Inhaltlich setzen die Sozialdemokraten auf die Fortführung ihrer bisherigen Arbeit: „Wir haben in Breuberg einiges erreicht und unter den Bürgermeistern Verst und Matiaske aufgebaut, was wir jetzt unter unserem neuen Bürgermeister Jörg Springer weiter führen möchten. Ein solides und umsichtiges Haushalten mit den Finanzen war immer unsere Prämisse und muss es angesichts der aktuellen finanziellen Lage auch weiterhin sein. Wir setzen daher vor allem auf den Erhalt und die Weiterentwicklung baulicher und sozialer Infrastruktur und den Erhalt des Industriestandortes Breuberg. Bereits Geplantes soll Umsetzung finden“, so Stadtverordnetenvorsteher Theo Böhm.

 

Gemeint ist damit nicht nur die Sanierung der Bahnhofstraße/ Breitenbacher Straße im Stadtteil Neustadt, die Pflege und der Erhalt des städtischen Schwimmbades in Sandbach, der Heinrich-Böhm-Halle, der Feuerwehren, Friedhöfe und sonstigen Einrichtungen, sondern auch die Verwirklichung der Ortsentlastungstangente in Hainstadt und eine damit einhergehende Dorferneuerung in diesem Stadtteil.

 

Im sozialen Bereich möchte die SPD vor allem Vorhandenes weiterentwickeln: „Wir wollen eine generationsübergreifende Politik, die verbindet und Zusammenhalt schafft. Unsere Kindergärten sind die Knotenpunkte einer generationsübergreifenden Sozialpolitik. Sie sind Anlaufstelle für die ganze Familie – vom Kleinkind, über die älteren Geschwisterkinder, die Eltern und die Großeltern.
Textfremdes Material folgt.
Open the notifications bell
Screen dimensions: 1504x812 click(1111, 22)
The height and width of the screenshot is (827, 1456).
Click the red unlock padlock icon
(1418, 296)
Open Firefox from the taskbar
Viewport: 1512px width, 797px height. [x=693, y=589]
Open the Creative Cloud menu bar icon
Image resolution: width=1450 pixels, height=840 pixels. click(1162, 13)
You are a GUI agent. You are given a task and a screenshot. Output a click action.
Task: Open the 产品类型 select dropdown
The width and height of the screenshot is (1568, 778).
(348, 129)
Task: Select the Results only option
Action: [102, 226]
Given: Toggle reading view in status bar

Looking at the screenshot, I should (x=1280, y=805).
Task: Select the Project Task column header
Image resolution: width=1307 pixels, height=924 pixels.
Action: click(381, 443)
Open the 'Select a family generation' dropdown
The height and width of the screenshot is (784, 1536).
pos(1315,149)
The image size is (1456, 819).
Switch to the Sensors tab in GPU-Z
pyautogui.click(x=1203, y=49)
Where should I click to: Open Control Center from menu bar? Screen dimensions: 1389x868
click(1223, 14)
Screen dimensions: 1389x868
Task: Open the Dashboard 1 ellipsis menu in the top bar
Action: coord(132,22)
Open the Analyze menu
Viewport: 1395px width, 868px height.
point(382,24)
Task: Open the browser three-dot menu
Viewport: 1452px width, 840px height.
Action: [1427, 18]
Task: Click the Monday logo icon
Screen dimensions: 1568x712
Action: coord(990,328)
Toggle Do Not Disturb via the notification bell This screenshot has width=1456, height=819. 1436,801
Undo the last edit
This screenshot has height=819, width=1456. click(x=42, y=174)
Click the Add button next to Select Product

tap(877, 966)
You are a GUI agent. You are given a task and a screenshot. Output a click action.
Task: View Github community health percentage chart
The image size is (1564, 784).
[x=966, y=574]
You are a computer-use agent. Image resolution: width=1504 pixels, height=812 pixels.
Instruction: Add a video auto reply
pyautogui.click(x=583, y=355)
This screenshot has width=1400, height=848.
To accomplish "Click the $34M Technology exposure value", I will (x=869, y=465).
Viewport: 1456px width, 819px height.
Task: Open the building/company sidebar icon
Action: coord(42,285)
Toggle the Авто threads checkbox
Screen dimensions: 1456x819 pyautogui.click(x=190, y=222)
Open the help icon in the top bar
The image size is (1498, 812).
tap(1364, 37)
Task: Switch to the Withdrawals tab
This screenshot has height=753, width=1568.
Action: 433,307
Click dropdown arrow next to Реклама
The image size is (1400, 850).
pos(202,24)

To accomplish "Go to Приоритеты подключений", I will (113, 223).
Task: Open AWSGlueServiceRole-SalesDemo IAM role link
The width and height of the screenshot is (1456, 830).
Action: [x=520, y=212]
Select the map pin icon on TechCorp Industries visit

Sie müssen als solche wahrgenommen und gestärkt werden“, ergänzt Sabrina Klingenberg, die im Breuberger Stadtparlament auch dem Ausschuss für Soziales und Vereine vorsitzt.

 

Mit den derzeitigen Betreuungsangeboten für Kinder, einer aktiven Jugendpflege, zahlreichen aktiven Vereinen, den Angeboten für Seniorinnen und Senioren, der Nachbarschaftshilfe und dem Sozialforum sieht die SPD eine gute Infrastruktur in Breuberg, die es zu stärken, weiter zu entwickeln und auszubauen gilt. Im Bereich Barrierefreiheit sieht die SPD den nächsten Ansatzpunkt ihrer Sozialpolitik.